Database Backups & Redundancy
After our recent data loss, we quickly switched from daily to hourly backups off-site, but now we’ve gone a step further. In addition to encrypted hourly backups being stored off-site, we’re now running master-slave replication. It took longer than we would have liked, but it’s not a change we wanted to take lightly. We’ve invested significantly in improving our infrastructure, and this was our primary concern.
Performance
Even under the heaviest loads we’ve ever seen, our application response times have been almost cut in half. Of course, that’s only back-end performance. We still need to make some front-end performance improvements, but this is a step in the right direction. We’re now in a place where traffic spikes will have a much less significant impact on performance.
Application Server Redundancy
In addition to normal performance, Sifter is now running with multiple load-balanced application servers. Recently, we had been running into problems where a neighboring virtual machine was causing performance degradations with Sifter. The load-balanced application servers will minimize the chance of this happening in the future. In addition to insulating Sifter from these kinds of problems, it also makes it much easier for us to scale without downtime.

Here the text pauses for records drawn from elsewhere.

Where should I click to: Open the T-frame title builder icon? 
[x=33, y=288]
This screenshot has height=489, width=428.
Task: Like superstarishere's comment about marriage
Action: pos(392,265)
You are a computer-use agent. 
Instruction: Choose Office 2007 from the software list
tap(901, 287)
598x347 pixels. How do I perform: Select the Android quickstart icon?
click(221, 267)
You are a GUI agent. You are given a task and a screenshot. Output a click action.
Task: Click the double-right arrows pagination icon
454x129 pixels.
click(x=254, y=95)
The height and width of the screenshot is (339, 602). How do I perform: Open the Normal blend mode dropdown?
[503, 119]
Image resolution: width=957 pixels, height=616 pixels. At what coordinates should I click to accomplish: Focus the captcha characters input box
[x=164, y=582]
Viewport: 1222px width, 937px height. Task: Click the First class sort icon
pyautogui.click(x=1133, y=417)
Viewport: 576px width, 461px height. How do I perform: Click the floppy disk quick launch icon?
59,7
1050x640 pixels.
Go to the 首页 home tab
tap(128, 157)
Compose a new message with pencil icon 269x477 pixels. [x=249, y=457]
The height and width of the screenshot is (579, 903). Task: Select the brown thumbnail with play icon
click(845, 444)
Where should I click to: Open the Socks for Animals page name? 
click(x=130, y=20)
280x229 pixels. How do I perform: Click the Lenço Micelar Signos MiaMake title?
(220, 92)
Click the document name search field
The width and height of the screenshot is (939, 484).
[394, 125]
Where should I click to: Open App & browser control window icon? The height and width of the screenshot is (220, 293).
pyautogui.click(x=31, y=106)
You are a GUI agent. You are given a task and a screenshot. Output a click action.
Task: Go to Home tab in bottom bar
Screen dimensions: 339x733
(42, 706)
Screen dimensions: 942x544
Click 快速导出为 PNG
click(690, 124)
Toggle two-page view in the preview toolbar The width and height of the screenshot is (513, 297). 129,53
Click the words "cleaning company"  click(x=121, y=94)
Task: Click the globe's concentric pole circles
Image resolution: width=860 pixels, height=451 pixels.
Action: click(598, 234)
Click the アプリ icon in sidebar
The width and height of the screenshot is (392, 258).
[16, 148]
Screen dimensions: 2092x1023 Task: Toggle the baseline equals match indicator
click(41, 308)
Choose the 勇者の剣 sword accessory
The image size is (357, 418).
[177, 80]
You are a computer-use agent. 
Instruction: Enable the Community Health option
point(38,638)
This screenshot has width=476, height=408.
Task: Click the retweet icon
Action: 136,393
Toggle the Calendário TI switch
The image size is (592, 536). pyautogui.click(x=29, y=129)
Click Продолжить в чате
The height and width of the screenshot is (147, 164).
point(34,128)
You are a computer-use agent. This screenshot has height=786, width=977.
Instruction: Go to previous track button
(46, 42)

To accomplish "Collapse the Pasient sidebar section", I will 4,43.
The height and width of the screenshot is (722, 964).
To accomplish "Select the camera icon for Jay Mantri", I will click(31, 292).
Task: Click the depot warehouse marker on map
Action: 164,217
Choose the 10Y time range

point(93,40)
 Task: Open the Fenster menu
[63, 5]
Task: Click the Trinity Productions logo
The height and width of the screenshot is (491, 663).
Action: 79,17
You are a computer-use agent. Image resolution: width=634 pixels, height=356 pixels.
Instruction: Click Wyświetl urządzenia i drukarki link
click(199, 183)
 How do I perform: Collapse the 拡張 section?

Dedicated Job & Search Server
In addition to the data redundancy, we’ve also made Sifter more modular. Our background processing as well as search indexing and querying have all been moved to a dedicated virtual machine. Again, this enables us to easily scale to handle the growing importance of these pieces of Sifter as well as freeing the application servers to respond to web and API requests.
What’s next?
This hosting move has consumed almost all of our attention recently, but now we’ve laid a foundation for the future. We’re dying to get back into making user-facing improvements, but this was key to freeing us up to focus on those kinds of things. We still have some additional infrastructure improvements that need to happen before we can get back to focusing 100% on application development, but this was a huge milestone.